Page last updated at 07:58 GMT, Tuesday, 14 April 2009 08:58 UK

Leftist rules out Congress tie-up

By Sanjeev Srivastava
BBC Hindi service, India editor

Communist Party of India (Marxist) leader Prakash Karat
Mr Karat has ruled himself out of the post of PM

The leader of the Communist Party of India (Marxist) Prakash Karat has ruled out supporting any Congress party-led alliance after the elections.

He said the left would not tie up with Congress "whatever the circumstances".

Mr Karat's comments set to rest speculation that the two forces could come together again in any post-election coalition.

The left backed Congress after the last polls, but pulled out after the controversial India-US nuclear deal.

The Communists strongly opposed the civilian nuclear agreement.

Polling gets under way in India's marathon election on Thursday.

'Defeat the Congress'

The Communists would not support Congress even if it were the only way to prevent the Hindu nationalist Bharatiya Janata Party (BJP) from coming to power, Mr Karat, the CPI(M) general secretary, told the BBC Hindi service in an exclusive interview.

"That (preventing the BJP's return to power at any cost) was our slogan in the 2004 elections. This time we are going to the people with an appeal to defeat the Congress as well."

Mr Karat said the party's top decision making body, the central committee, had already approved this stance.

Prakash Karat with Mayawati
Mr Karat is considered the main architect of the third front

The leftist parties supported the Congress-led coalition for more than four years after the surprise defeat of the BJP in the 2004 national elections.

The relationship was always an uneasy one with the Communists disapproving of the economic reform policies of Prime Minister Manmohan Singh.

But the need to keep the BJP out of power meant the Communists tried to stall whatever economic reforms they could and compromise on other issues.

This approach helped both sides avoid a showdown.

But the end came with the the India-US civil nuclear deal last year.

The parting was bitter and Mr Karat once again said that if his party had any influence in the next government, it would renegotiate - and if necessary - even terminate the nuclear deal.

"There is a clause in the agreement which allows either side to terminate the agreement," he said.

PM's job

Mr Karat - considered to be the main architect of the "third front" in Indian politics - said it would be wrong to describe the 10 or so parties under its umbrella as an opportunistic alliance whose sole aim was to somehow come to power.

"We have a shared ideology on [anti-economic reform] and we are all opposed to a strategic relationship with the US. Also we favour a truly federal structure in a country as vast as India."

Mr Karat said his party would consider joining the next government if it felt it could meaningfully influence policies.

He said it would not be difficult for the third front to select a prime minister.

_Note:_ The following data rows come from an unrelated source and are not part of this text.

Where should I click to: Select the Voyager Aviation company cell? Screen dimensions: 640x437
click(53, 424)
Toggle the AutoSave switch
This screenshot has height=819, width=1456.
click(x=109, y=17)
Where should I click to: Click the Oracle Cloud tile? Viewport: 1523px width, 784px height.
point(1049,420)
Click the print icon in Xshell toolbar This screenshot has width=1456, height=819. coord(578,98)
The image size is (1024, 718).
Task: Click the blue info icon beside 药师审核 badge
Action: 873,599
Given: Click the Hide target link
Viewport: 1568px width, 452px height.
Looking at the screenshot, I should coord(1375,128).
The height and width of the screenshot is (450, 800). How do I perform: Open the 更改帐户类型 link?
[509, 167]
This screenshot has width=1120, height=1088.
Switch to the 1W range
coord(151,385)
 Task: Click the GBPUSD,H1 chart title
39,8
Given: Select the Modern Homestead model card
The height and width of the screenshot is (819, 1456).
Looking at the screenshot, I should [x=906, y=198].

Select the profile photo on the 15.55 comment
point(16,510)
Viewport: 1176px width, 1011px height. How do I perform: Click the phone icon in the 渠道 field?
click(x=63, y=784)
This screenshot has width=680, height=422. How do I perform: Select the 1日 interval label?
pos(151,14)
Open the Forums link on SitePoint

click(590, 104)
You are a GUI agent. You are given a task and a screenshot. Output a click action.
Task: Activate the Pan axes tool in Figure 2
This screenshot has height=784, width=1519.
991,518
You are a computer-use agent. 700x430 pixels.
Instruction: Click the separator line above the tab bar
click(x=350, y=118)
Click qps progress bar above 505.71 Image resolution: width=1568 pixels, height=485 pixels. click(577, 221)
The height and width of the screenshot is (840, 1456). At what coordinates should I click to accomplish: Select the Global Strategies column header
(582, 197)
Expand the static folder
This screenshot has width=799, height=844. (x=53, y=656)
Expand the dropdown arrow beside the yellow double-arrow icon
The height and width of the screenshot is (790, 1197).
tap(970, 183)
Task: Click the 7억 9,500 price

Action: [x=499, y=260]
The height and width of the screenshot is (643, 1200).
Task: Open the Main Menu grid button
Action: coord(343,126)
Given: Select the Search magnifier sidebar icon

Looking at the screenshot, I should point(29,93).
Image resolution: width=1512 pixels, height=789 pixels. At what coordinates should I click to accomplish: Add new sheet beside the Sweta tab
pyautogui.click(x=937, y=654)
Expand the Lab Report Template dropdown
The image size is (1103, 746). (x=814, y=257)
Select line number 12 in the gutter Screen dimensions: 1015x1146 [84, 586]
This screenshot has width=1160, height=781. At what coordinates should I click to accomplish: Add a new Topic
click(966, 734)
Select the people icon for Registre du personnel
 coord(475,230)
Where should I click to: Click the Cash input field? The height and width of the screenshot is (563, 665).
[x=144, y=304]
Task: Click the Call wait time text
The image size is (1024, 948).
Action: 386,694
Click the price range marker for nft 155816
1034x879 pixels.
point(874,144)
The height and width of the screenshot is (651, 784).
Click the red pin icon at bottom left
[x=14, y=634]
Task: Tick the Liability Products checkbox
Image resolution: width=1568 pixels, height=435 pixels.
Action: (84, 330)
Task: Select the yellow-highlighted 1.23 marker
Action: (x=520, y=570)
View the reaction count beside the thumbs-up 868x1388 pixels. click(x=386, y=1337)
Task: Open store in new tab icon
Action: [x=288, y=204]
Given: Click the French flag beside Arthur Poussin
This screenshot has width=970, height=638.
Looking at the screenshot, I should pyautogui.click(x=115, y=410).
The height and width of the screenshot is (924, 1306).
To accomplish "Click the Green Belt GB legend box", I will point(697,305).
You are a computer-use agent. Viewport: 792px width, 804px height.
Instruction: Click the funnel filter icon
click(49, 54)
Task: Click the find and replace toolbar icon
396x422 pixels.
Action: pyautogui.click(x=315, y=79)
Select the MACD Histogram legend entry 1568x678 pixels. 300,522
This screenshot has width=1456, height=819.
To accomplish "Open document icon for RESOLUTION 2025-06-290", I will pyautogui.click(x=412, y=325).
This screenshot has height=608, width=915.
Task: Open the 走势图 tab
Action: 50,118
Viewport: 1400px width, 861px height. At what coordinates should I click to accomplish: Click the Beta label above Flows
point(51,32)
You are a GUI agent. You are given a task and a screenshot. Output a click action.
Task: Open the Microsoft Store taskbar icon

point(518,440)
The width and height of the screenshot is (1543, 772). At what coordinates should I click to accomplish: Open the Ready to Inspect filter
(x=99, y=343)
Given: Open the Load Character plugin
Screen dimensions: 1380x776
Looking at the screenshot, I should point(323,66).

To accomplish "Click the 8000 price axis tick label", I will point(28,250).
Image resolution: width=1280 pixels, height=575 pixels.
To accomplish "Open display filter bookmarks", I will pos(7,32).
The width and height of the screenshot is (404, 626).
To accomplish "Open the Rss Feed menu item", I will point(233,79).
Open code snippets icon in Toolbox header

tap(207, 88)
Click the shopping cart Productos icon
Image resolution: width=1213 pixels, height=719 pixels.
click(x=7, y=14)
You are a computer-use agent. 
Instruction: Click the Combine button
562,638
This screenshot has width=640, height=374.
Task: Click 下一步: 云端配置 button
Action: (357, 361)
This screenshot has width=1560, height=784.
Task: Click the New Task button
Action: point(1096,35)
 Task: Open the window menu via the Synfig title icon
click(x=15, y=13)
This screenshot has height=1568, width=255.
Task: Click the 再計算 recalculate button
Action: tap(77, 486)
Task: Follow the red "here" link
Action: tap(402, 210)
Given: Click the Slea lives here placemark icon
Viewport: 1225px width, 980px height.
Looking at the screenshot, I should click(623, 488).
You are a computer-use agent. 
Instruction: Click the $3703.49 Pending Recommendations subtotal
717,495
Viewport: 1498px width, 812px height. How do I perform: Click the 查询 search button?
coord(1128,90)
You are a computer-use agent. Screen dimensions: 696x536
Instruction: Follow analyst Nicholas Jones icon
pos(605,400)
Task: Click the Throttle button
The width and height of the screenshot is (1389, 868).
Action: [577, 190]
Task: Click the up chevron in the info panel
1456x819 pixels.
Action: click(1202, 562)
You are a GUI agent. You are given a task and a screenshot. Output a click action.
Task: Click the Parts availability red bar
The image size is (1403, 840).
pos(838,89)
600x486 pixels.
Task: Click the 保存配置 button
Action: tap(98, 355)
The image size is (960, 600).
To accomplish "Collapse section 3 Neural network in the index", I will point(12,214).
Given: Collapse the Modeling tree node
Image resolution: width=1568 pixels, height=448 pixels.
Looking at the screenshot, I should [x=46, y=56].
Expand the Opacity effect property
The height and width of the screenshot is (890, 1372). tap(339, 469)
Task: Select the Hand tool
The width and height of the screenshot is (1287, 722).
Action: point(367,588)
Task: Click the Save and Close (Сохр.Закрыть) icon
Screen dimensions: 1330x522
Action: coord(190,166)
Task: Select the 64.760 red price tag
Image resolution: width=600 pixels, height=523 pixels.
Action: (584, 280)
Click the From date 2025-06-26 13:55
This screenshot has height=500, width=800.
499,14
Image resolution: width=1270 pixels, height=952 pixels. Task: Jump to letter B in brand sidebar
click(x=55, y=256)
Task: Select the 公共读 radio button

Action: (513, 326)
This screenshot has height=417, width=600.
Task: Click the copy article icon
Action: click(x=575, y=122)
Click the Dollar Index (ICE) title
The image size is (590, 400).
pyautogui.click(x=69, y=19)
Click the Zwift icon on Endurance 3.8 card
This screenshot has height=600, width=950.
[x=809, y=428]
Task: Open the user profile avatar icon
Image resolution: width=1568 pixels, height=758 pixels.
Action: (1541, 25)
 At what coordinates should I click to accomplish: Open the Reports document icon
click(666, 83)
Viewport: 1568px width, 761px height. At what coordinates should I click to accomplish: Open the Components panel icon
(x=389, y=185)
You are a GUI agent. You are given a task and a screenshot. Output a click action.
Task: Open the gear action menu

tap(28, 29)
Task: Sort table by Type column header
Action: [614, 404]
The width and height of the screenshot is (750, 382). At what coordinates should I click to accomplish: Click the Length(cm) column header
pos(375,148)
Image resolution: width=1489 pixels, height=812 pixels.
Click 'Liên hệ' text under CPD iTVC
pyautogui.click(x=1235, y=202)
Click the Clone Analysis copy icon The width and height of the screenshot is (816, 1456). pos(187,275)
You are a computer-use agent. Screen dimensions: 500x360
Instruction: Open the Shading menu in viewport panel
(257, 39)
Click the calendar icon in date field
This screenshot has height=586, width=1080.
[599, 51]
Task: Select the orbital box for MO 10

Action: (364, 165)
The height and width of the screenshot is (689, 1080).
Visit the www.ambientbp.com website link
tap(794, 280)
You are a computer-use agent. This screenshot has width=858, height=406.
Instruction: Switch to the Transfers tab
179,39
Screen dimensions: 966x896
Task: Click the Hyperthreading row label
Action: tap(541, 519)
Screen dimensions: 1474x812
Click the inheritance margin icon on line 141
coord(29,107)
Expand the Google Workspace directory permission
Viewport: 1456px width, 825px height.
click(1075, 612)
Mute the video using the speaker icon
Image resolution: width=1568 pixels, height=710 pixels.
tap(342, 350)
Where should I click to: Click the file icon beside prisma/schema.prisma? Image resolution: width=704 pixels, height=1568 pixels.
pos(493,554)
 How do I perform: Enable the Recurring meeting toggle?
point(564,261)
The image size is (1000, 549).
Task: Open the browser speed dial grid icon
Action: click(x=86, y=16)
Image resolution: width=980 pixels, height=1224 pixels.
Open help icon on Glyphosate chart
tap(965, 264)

"Many leaders are competent. From our point of view we have no pre-conceived notions on who the prime minister should be. We are more concerned about the policies of the next government."

However, he ruled himself out of the race.

"I am very happy being the party general secretary and would rather retain this than have any other role in public life."

Mr Karat is seen by many as a man driven by ideology rather than a desire to wield political power for personal gain and so has earned the grudging respect of even those who do not agree with his ideology.